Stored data

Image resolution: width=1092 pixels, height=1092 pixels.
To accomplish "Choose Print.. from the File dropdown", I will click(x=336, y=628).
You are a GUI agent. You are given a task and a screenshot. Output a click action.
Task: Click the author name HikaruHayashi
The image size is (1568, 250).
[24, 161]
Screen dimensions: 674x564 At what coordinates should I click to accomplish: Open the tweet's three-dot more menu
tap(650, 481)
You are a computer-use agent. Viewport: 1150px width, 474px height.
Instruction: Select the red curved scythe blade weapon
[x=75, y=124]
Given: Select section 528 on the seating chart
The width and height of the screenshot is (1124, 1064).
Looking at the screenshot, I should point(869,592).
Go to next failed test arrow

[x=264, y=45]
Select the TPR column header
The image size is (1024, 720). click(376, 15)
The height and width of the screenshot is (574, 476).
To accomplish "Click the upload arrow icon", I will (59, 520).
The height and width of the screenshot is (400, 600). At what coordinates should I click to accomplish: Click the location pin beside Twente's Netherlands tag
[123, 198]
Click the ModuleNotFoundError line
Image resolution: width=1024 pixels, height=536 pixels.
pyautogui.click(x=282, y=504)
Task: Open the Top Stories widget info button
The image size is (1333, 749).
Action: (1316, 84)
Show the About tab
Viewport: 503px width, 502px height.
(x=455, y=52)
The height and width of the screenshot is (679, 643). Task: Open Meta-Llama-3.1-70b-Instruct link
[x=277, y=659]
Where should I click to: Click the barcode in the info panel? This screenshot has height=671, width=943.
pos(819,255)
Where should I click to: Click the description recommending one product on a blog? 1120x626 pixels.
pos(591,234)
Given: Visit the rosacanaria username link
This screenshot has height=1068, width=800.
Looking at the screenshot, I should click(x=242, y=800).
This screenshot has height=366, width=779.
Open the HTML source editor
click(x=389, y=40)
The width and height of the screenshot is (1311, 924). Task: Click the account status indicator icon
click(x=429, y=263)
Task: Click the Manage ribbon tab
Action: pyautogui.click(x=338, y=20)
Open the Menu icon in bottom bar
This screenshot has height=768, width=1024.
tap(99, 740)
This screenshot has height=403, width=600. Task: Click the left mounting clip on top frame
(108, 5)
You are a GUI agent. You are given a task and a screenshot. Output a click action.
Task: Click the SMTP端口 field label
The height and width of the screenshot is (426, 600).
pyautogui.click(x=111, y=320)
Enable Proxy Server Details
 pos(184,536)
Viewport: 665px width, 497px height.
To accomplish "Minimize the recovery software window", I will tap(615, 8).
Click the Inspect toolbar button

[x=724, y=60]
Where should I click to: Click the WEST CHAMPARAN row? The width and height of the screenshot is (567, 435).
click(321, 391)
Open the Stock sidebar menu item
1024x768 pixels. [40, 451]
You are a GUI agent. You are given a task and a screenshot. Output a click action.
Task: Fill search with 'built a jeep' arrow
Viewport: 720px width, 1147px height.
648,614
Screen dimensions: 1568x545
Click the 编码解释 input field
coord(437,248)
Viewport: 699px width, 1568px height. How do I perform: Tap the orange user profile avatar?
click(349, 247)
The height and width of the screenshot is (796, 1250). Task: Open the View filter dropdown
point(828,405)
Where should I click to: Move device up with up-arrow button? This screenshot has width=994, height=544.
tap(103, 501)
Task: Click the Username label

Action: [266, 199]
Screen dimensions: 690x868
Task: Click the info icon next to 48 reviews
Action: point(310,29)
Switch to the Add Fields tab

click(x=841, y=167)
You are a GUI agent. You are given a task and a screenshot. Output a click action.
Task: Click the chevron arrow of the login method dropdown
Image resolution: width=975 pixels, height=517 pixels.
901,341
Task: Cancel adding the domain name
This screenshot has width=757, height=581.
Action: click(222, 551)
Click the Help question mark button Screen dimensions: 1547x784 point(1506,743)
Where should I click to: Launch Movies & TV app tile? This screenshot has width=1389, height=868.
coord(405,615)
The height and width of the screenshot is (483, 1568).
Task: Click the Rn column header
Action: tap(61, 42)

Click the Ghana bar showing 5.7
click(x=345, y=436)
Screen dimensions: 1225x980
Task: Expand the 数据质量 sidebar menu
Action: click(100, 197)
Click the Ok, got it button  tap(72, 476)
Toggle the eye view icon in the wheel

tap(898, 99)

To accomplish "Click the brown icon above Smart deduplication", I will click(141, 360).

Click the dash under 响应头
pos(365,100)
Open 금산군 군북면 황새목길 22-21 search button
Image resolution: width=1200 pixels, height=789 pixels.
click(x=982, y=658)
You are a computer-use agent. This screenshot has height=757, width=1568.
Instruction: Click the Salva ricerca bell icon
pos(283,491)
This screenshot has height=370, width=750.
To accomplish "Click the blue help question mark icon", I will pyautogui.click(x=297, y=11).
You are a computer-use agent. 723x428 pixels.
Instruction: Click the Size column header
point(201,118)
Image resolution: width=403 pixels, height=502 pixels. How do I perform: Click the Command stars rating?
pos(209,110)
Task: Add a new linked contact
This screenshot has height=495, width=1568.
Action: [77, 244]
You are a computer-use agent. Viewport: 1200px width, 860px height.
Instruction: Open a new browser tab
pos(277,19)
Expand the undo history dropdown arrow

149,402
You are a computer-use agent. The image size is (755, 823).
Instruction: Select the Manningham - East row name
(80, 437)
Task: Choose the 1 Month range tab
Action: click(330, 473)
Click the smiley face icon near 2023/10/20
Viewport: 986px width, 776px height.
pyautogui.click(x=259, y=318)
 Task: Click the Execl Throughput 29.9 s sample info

### Task to complete
Filter the records above down to the lines that hold the string "search".

### Answer to the problem
Task: Fill search with 'built a jeep' arrow
Open 금산군 군북면 황새목길 22-21 search button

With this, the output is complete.